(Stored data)
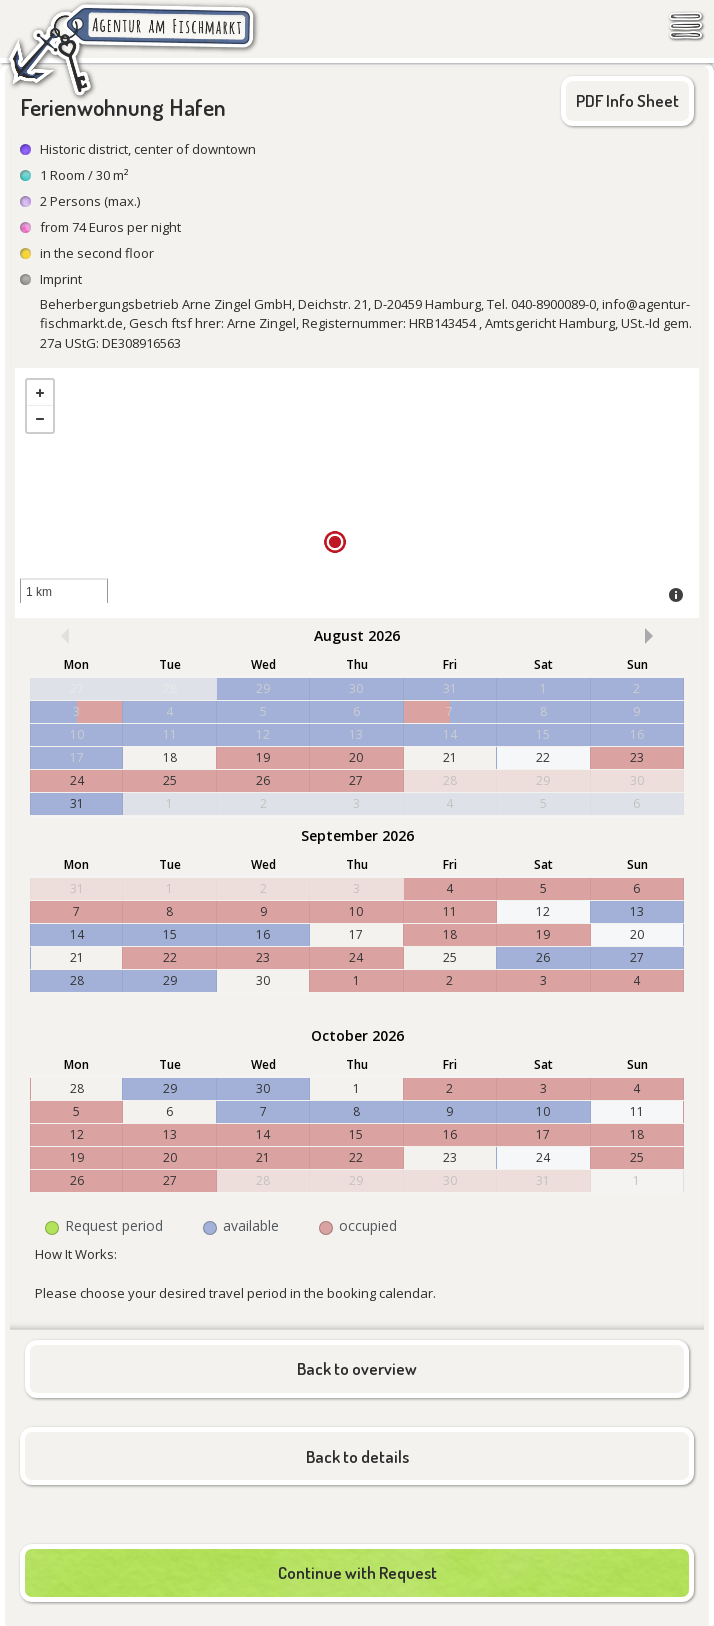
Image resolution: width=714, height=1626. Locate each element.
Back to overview (357, 1368)
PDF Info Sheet (627, 100)
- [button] (40, 419)
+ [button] (40, 393)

> WORK TO BE COMPLETED: Reproduce the rows above verbatim, leaving out the picture.

> TASK RESULT:
Image resolution: width=714, height=1626. Locate each element.
Back to overview (357, 1368)
PDF Info Sheet (627, 100)
- [button] (40, 419)
+ [button] (40, 393)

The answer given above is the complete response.